Like legal theorists, ordinary critics of the general search did not identify the specific warrant as its solution. Those whose houses were searched were more likely to execrate being searched than the generality of the authorizing warrant. Indignation that the victim of a general search was a member of the nobility deflected hostility from the search process and implied that it could properly be inflicted on the overwhelming majority who were not nobles. Ubiquitous laments that pregnant wives had miscarried during violent searches simply substituted appeals to the reader's sympathy for criticism of the absence of the concrete laws against such actions. Yet these very mythologies provided legitimacy and impulse for a right against unreasonable search and seizure. Although the Magna Carta of the thirteenth century said nothing against general searches, that of the eighteenth century had swollen into a formidable ideological weapon against them.

The movement against general warrants accelerated from 1761 to 1787. The North Briton controversy culminated in dozens of trials and in resolutions by the House of Commons against the use of those warrants. In Wilkes v. Wood (1763) and Huckle v. Money (1763–1765), charles pratt (Lord Camden) and william murray (Lord Mansfield), the chief justices of the Courts of Common Pleas and King's Bench, respectively, condemned the general warrants of search and arrest used by the secretaries of state as incompatible with statute, natural justice, the common law, and Magna Carta. A dozen derivative cases surrounding Entick v. Carrington ended in decisions against the seizure of personal papers. (See wilkes cases.)

Writs of assistance came under attack in the American colonial courts. james otis, a fiery young Massachusetts attorney, made a brilliant "higher law" assault on the writs in paxton ' scase (1761). Although Otis lost, most colonial courts refused to issue such writs when requuired to do so by the Townshend Act of 1767, and a series of pamphlets beginning with john dickinson'sFarmer's Letters joined in the assault. Eight states inserted some guarantee against general warrants in their constitutions of 1776–1784. Finally, four state conventions urged a corresponding restraint on searches by the new national government in ratifying the federal Constitution of 1787. james madison of Virginia duly responded by including what became the Fourth Amendment among the Bill of Rights which he proposed to Congress on June 8, 1789.

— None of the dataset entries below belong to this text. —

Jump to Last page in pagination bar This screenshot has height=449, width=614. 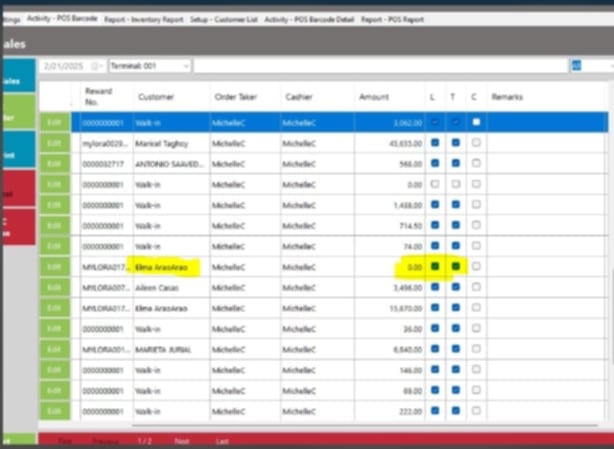click(x=222, y=440)
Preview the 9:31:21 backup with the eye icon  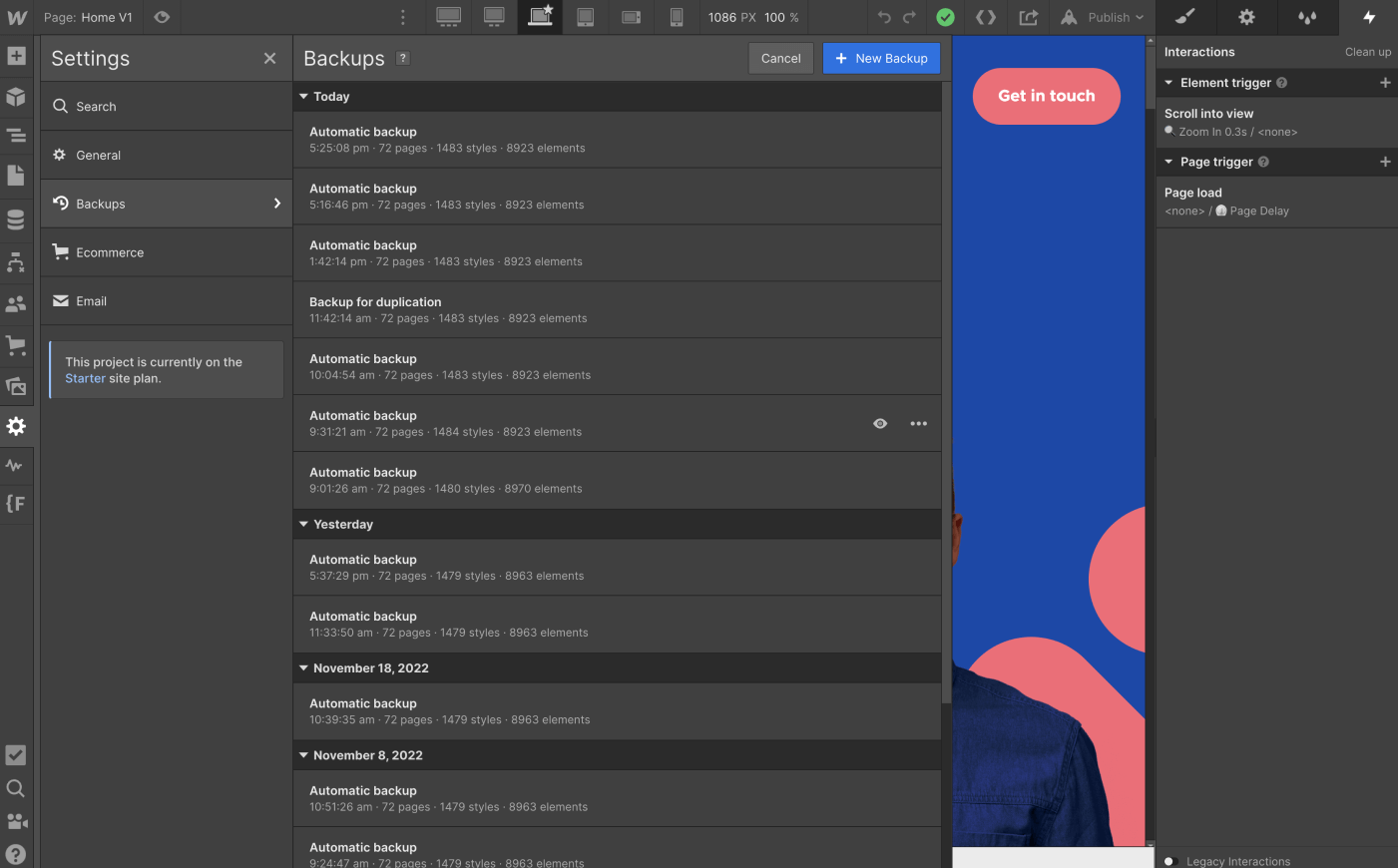[880, 423]
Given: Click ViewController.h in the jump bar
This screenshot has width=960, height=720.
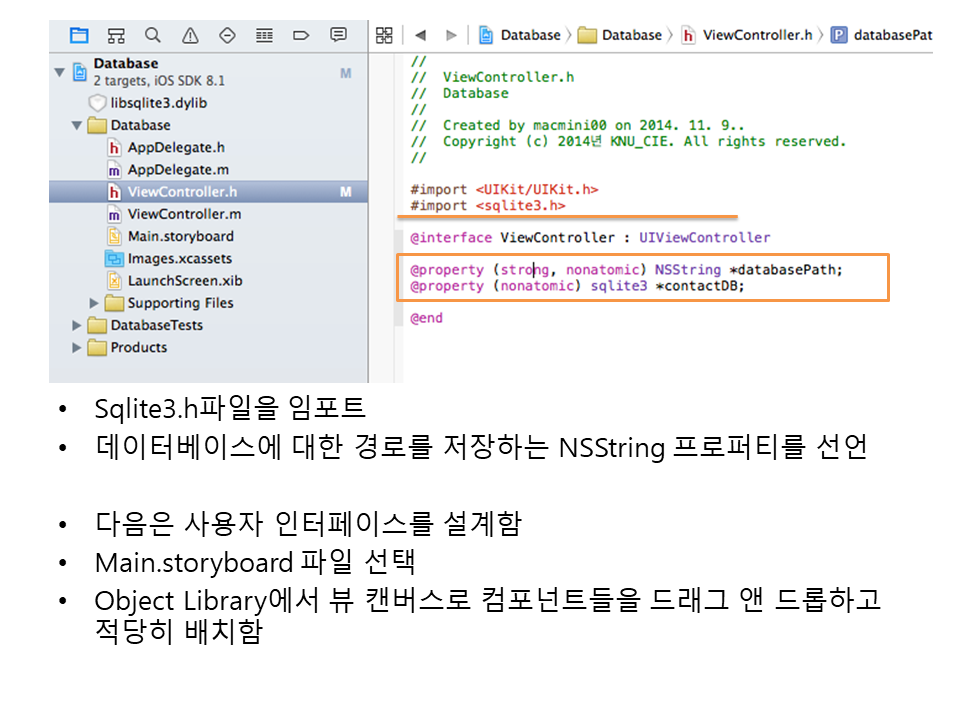Looking at the screenshot, I should (x=757, y=35).
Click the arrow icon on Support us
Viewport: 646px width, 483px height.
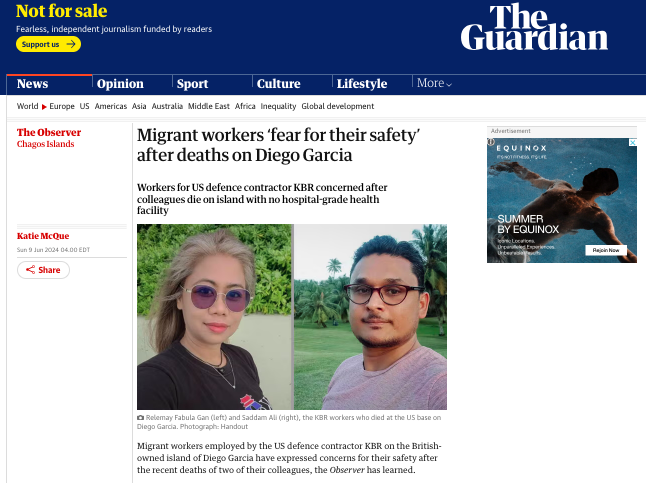[71, 44]
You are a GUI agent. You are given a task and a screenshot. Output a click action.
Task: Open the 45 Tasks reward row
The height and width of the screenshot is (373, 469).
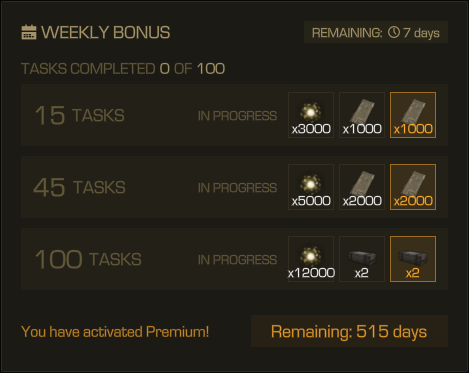234,187
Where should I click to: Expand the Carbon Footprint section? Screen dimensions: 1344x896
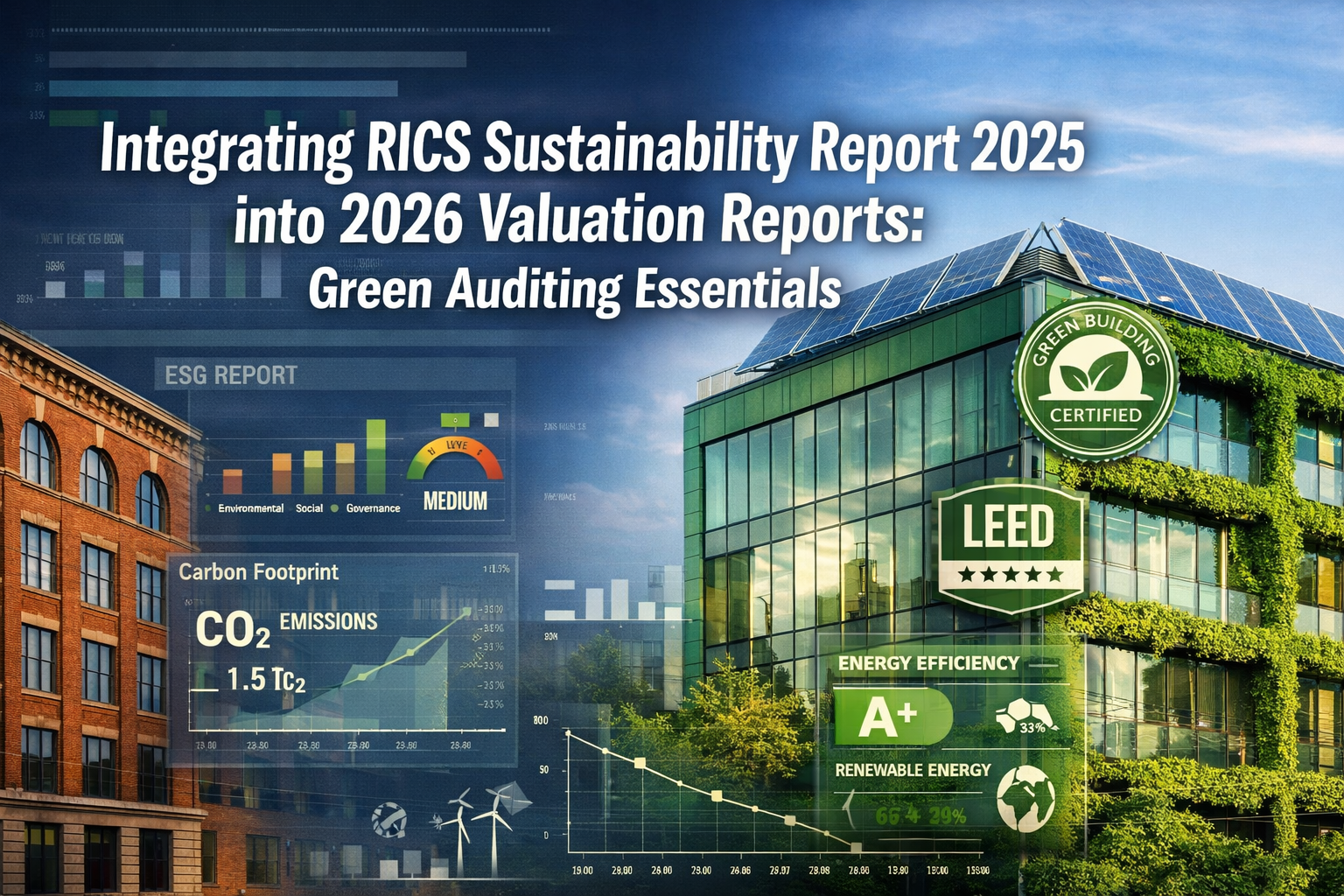tap(258, 573)
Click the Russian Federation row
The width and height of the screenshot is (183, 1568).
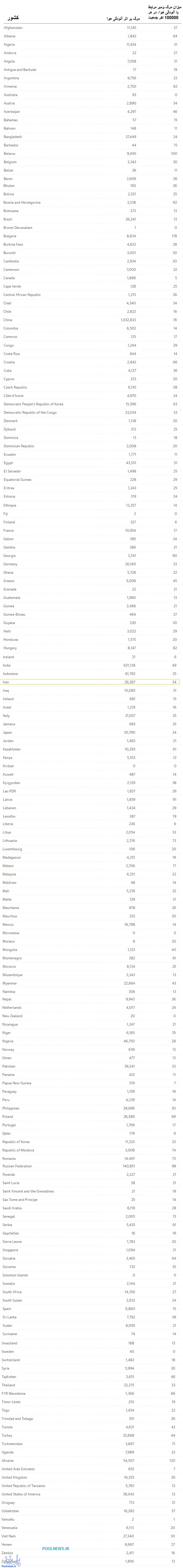click(91, 1166)
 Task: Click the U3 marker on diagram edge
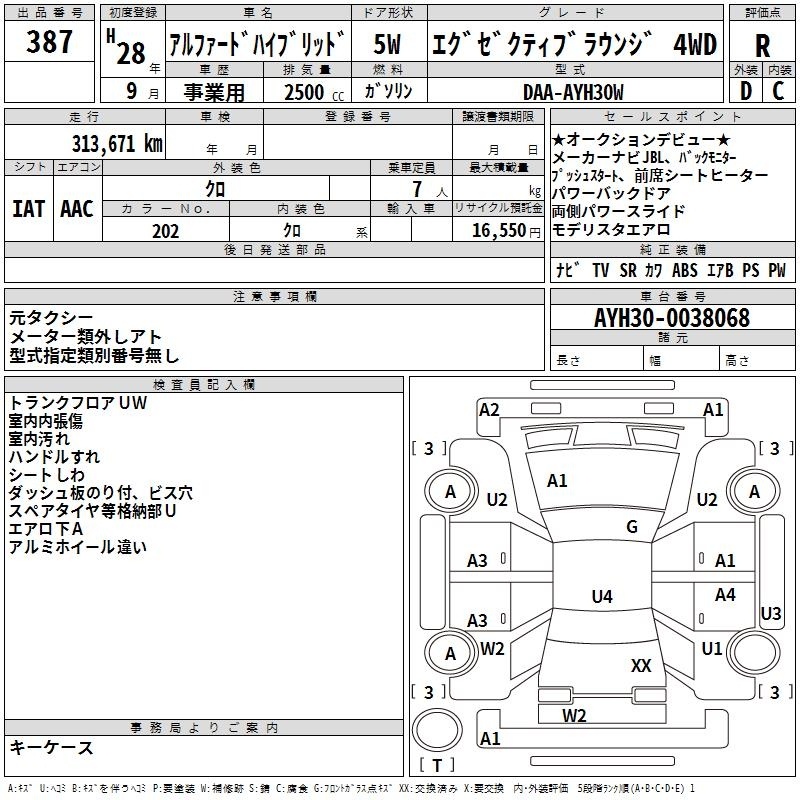771,613
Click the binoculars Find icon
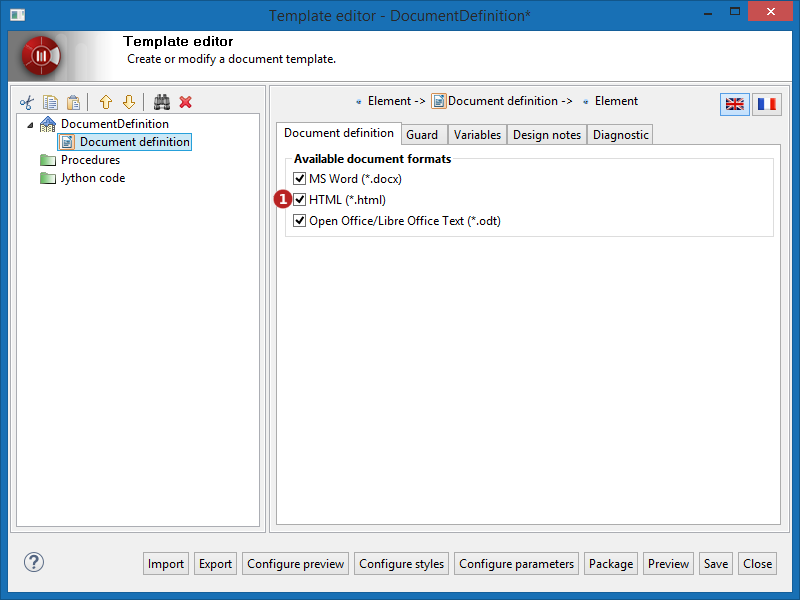800x600 pixels. (x=162, y=102)
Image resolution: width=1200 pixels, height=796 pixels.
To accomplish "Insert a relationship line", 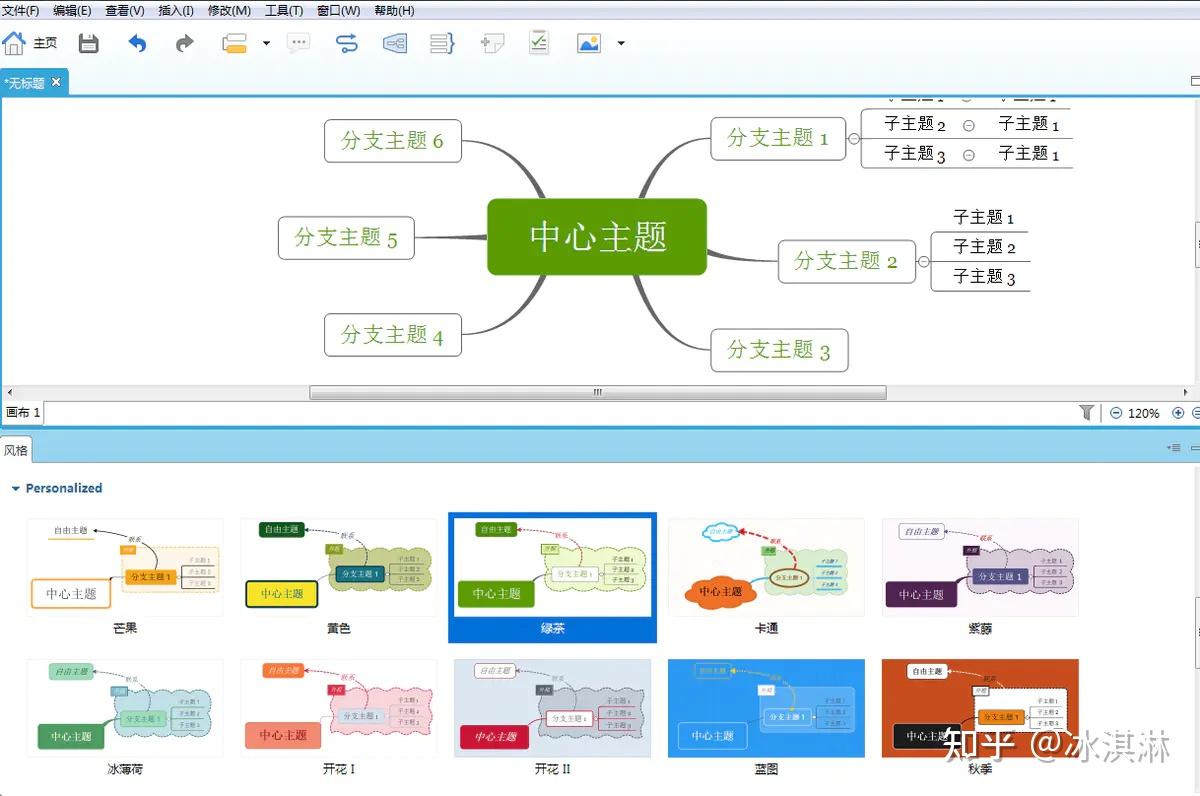I will point(346,43).
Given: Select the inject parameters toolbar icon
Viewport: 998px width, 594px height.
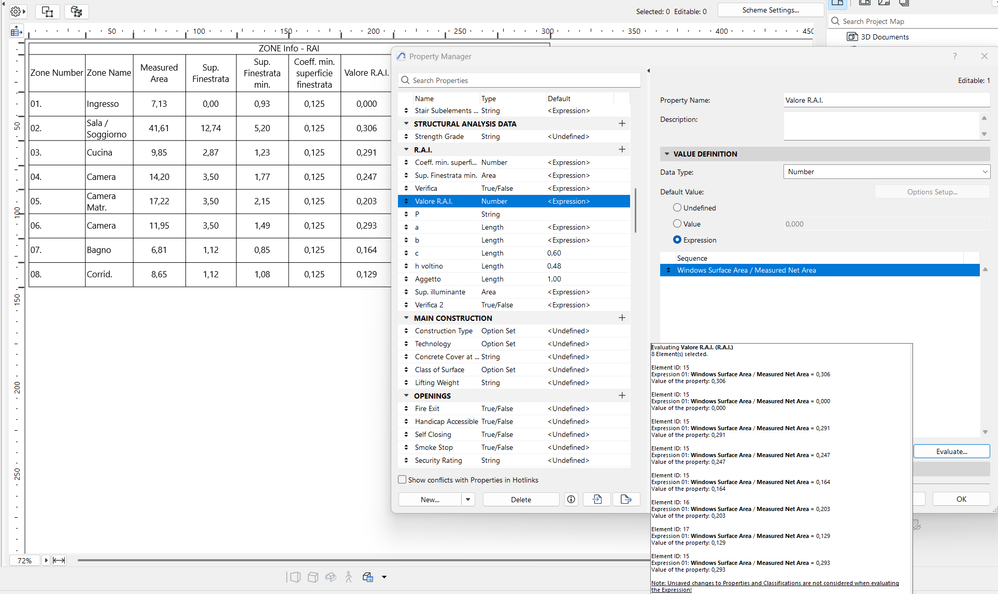Looking at the screenshot, I should pyautogui.click(x=76, y=10).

Neither Britain nor the separate American states, however, immediately abolished general searches. Rhetorical implications notwithstanding, the British abandoned only the isolated form of general warrants issued by state secretaries. Writs of assistance and other kinds of statutory general search warrants survived, for no comprehensive statute to the contrary ever emerged from the House of Commons. Despite their constitutions, the American states retained general search warrants not only as devices for [prosecuting the American Revolution] but also for a wide range of other purposes into the 1780s.

Although the right against unreasonable search and seizure has lengthy British roots, its cornerstone, the confinement of all searches, seizures, and arrests by warrant to the particular place, persons, and objects enumerated, derives from Massachusetts. A cluster of Massachusetts statutes and court decisions from 1756 to 1766, the third stage in a century-long process, uniformly restrained searches and arrests to the person or location designated in the warrant. Legislation in the 1780s extended this specificity to the objects of seizure. The Fourth Amendment is thus the marriage of an ancient British right and a new, colonial interpretation that vastly extended its meaning.

William J. Cuddihy
(1986)

Bibliography

Cuddihy, William and Hardy, B. Carmon 1980 A Man's House Was Not His Castle: Origins of the Fourth Amendment to the United States Constitution. William and Mary Quarterly 3: 371–400.

Lasson, Nelson 1937 The History … of the Fourth Amendment. Baltimore: Johns Hopkins University Press.